Curated by poet, writer and artist Gregory O’Brien, Cellular Memory is a survey of works by Wellington-based artist Elizabeth Thomson.   Currently toured by Mark Roach’s Exhibition Services to galleries throughout Aotearoa, it encompassed more than three decade of Thomson’s work from 1989 to 2019.   

Visually and philosophically, O’Brien’s selection of works uplift and confound.  In Cellular Memory’s almost infinite variety of materials, (oil pigment, sliver leaf, copper, acrylic, wood, nylon flock, fibreglass, etc) and titles of works (Snake River, Luna Ghosts, Voyage Sauvage, etc) there is the promise of mystery in its imagery and objectivity in the making and realisation of all Thomson’s works.

Nature and our relationship, or absence of any relationship or conversations with it loom large, and with the gallery’s wall-text detailing Thomson’s background over 30 years as an artist with a serious interest in micro-biology, oceanography and mathematics, Cellular Memory could almost be the work of a late, yet curiously, still working, 19th century Victorian artist / scientist.  (Undeniably, the reality and unreality of the Pre-Raphaelite painters feels somewhere close by.) 
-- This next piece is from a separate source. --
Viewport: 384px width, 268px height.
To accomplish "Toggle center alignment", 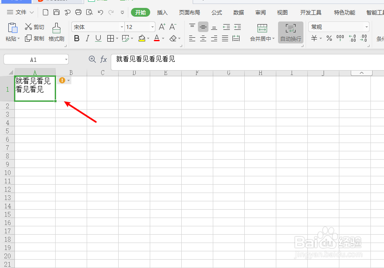I will point(203,39).
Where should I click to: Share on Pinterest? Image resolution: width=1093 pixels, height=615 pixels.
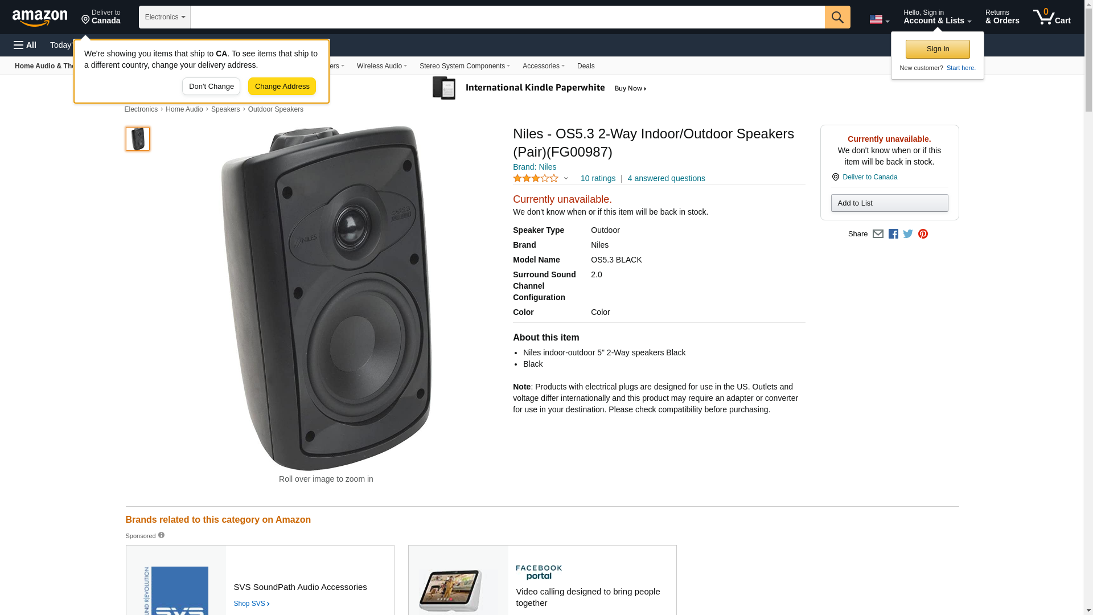923,234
Yet, from the perspective of the present day Cellular Memory is equally an unexpected surprise.  The scale and diversity of materials, heightened range of colours and shifting, evolving experience of spatial relationships (foreground and background as one and the same creature) highlight the skill, research and knowledge fundamental to Thomson’s practice.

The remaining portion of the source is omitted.